Module Four – Hospital III – Structures with Functions
Hospitals do vary in size, location, and budget, there are common structural attributes that all hospitals have in common. These include among others therapeutic environment. It is a requirement that efforts opt to be made to ensure that hospitals are unthreatening, stress-free, and as comfortable as possible. The provision of wayfinding facilities helps patients, visitors, and staff get to their intended destination with ease, vital for saving time and energy (Hakim, 2006).
All these have been achieved by using familiar and culturally relevant materials, cheerful and different texture and color, allowing ample natural light if possible and using color corrected lighting in interior spaces that closely resembles daylight and providing views of the outdoors from every patient bed (Leape & Fromson, 2006). It has been argued that when the therapeutic environment is well thought and provided, the patient does get better earlier than expected.
To criticize this guideline, sometimes most of the patients have varied test to color, light and the general outlook or layout of an interior hospital structure, what then is thought to be a therapeutic environment to one patient might in the real sense problematic, stressful, and create unsecure or an uncomfortable environment.
Module Five – ORYX and Continuous Quality Assurance (CQI)
With increased challenges facing healthcare, continuous Quality Assurance guidelines have been put in place to replace Quality Assurance. The guidelines have led to an increase in the intrinsic motivation of the workforce, reduce managerial overhead, increase in capacity of the professionally dominated organization to do process analysis, and create lateral linkages across highly specialized organizational units to increase effectiveness as well as reduce irresponsibility common in most health care places (Mills & Spencer, 2005).

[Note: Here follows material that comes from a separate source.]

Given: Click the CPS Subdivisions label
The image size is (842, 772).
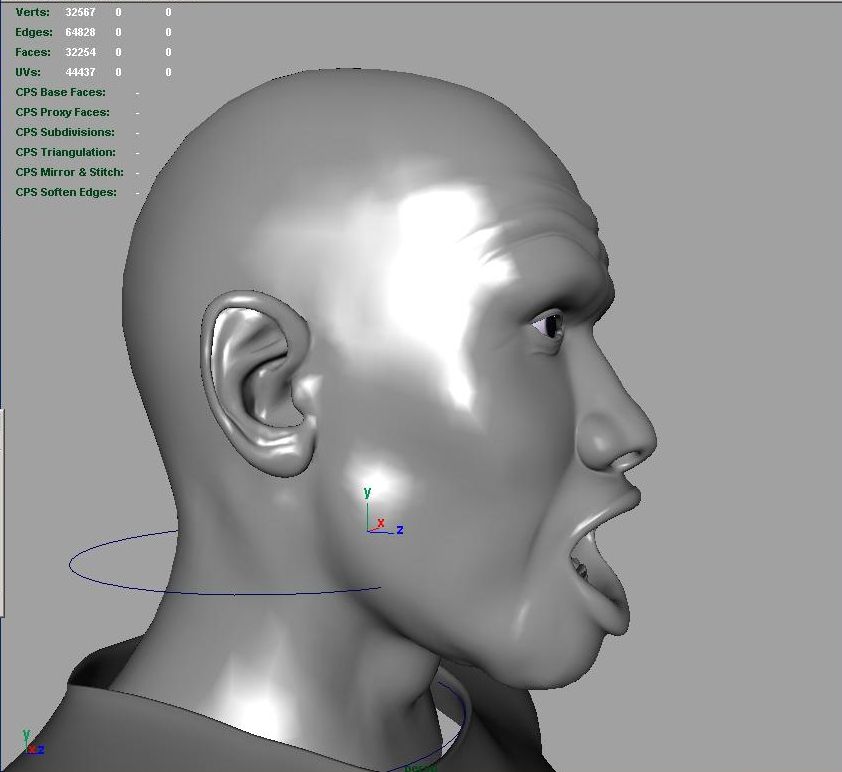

ORYX is a system of analyzing the trend of improvement in the offering of health care to patients. Health care settings are required to meet their criteria and report their performance on the required outcomes. All these efforts of continuous improvement programs at healthcare institutions will enhance quality for patients and the providers and subsequently reduce the cost for all concerned. The process is expensive and most managers do not know who should be bestowed with the responsibility of CQI.
Reference
Aaronson A. (2010). Plastic Surgery –Finding a Properly Accredited Surgeon. Web.

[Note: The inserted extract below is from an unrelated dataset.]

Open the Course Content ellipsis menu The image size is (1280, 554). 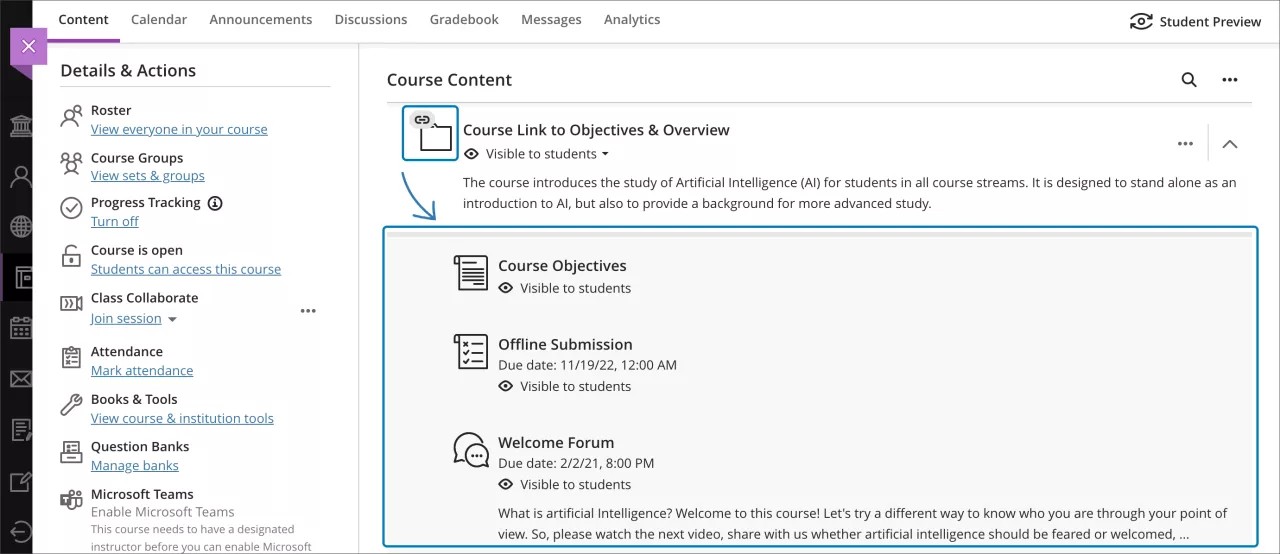pyautogui.click(x=1230, y=80)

Hakim, A, (2006). JCAHO Standards up the Ante for Leadership. Physician Executive, 32(4), 30-33.
Leape, L & Fromson, J. (2006). Problem Doctors: Is There a System-Level Solution? Annals of Internal Medicine, 144(2), 107-115.
Mills, A & Spencer, E. (2005). Values Based Decision-Making: A Tool for Achieving the Goals of Healthcare. HEC Forum, 17(1), 18-32.
Morrissey, J. (2003). Proposal For New ER Standard Puts Providers On The Defensive. Modern Healthcare. 33(20), 6.
Mroz, J & Berglund, R. (2004). Beyond Standards. Quality Progress, 37(3), 46-49.